**WORK INSTRUCTIONS:** What is needed is an exact repetition of the lines below, from the first one through the one holding "Petro Stopping Centers (45, 427)", with no pictures and nothing else.

[Data records]
————
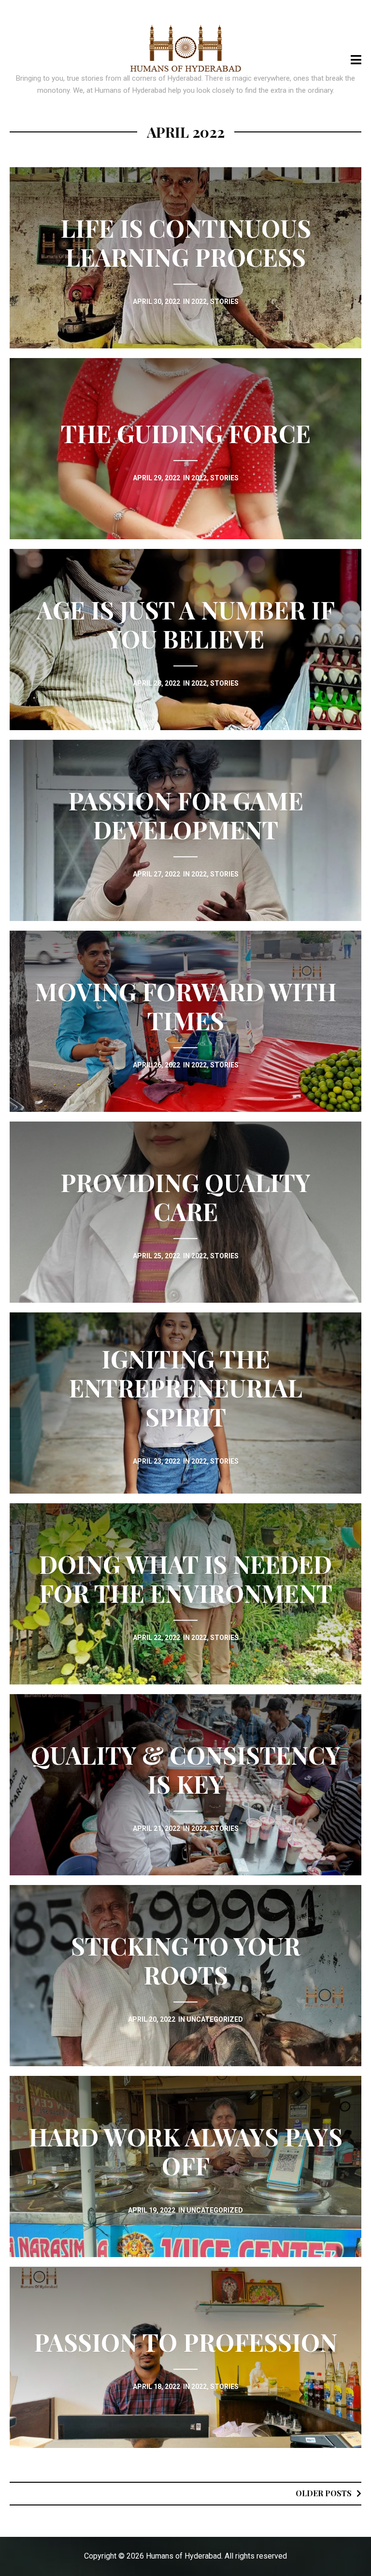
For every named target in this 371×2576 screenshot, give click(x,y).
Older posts (324, 2493)
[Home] (186, 48)
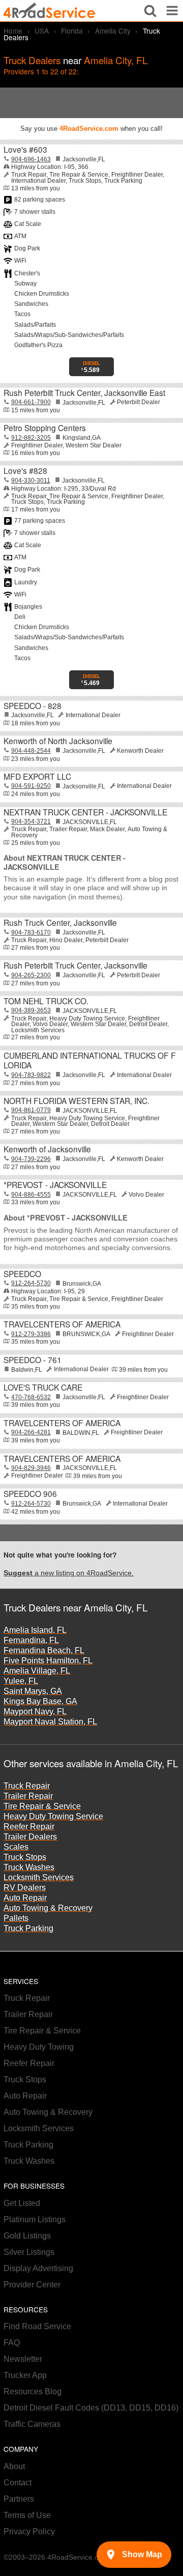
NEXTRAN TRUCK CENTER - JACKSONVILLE (85, 811)
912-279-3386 (31, 1334)
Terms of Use (27, 2515)
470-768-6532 (31, 1397)
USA (42, 30)
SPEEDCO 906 (30, 1493)
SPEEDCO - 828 (33, 705)
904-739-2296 (31, 1159)
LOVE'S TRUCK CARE (43, 1387)
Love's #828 (25, 470)
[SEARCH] (150, 10)
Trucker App (25, 2375)
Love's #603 (25, 149)
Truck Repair (27, 1785)
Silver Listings (29, 2252)
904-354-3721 (31, 821)
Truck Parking (28, 1928)
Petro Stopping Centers (45, 427)
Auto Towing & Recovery (48, 1908)
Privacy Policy (29, 2531)
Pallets (16, 1918)
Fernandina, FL (31, 1640)
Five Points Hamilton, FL (48, 1660)
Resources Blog (33, 2391)
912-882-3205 (31, 438)
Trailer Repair (28, 1796)
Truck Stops (25, 1857)
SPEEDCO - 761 (33, 1359)
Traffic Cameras (32, 2424)
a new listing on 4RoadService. (69, 1573)
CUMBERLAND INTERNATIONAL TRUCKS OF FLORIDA (90, 1060)
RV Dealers (25, 1887)
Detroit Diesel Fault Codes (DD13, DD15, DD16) (91, 2407)
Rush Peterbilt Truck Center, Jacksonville (75, 965)
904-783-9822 (31, 1075)
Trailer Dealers (30, 1836)
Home (13, 30)
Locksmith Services (39, 1877)
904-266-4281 (31, 1432)
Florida (72, 30)
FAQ (12, 2342)
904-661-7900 (31, 402)
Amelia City (113, 30)
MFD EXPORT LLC (37, 776)
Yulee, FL (21, 1681)
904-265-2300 (31, 975)
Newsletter (23, 2359)
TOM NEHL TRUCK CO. (46, 1000)
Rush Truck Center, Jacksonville (60, 922)
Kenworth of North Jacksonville (58, 740)
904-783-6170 (31, 932)
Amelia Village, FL (37, 1670)
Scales (16, 1847)
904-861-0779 (31, 1110)
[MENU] (172, 10)
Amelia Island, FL (35, 1630)
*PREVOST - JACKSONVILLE (55, 1184)
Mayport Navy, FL (35, 1711)
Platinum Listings (35, 2219)
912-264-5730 (31, 1283)
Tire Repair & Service (42, 1806)
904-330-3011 (30, 480)
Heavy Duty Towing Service (53, 1816)
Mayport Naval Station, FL (50, 1721)
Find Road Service (37, 2326)
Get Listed (22, 2203)
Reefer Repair (29, 1826)
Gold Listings (27, 2235)
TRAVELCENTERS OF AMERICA (62, 1323)
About (14, 2466)
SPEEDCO (22, 1273)
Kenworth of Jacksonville (47, 1148)
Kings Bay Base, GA (40, 1701)
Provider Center (32, 2284)
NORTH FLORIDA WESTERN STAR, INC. (76, 1100)
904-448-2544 (31, 751)
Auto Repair (25, 1897)
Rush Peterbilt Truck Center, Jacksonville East (84, 392)
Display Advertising (38, 2268)
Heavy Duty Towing (39, 2047)
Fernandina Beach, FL (44, 1650)
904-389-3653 (31, 1010)
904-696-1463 (31, 159)
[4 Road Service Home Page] (49, 11)
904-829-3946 (31, 1468)
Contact (18, 2482)
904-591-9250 (31, 786)
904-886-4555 (31, 1195)
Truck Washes (29, 1867)
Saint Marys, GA (33, 1691)
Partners (19, 2499)
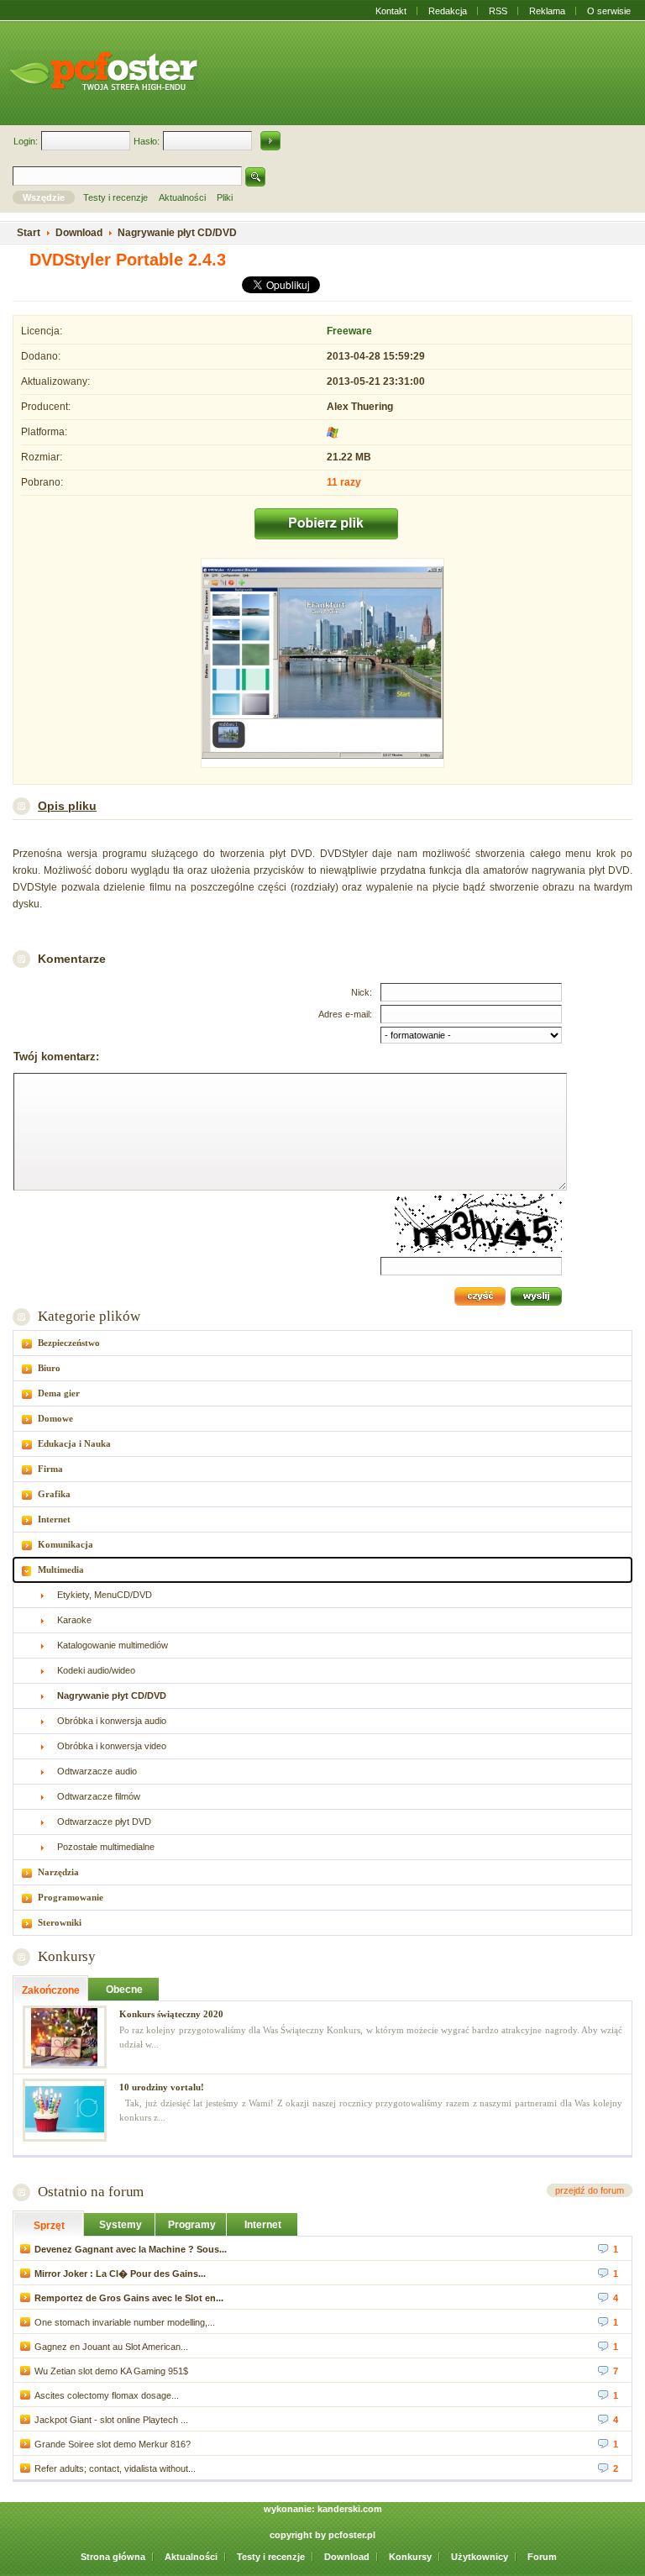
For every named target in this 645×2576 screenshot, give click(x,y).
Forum (542, 2557)
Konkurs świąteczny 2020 (171, 2014)
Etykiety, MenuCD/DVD (104, 1595)
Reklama (547, 11)
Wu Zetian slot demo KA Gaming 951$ (111, 2371)
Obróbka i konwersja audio (111, 1721)
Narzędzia (58, 1872)
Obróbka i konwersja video (111, 1746)
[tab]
————
**PROBLEM SOLUTION:**
For every named target in this 371×2576 screenshot, give click(x,y).
Older posts (324, 2493)
[Home] (186, 48)
NEXTRAN TRUCK CENTER - JACKSONVILLE (85, 811)
912-279-3386 (31, 1334)
Terms of Use (27, 2515)
470-768-6532 (31, 1397)
USA (42, 30)
SPEEDCO 906 (30, 1493)
SPEEDCO - 828 (33, 705)
904-739-2296 (31, 1159)
LOVE'S TRUCK CARE (43, 1387)
Love's #828 (25, 470)
[SEARCH] (150, 10)
Trucker App (25, 2375)
Love's #603 (25, 149)
Truck Repair (27, 1785)
Silver Listings (29, 2252)
904-354-3721 (31, 821)
Truck Parking (28, 1928)
Petro Stopping Centers (45, 427)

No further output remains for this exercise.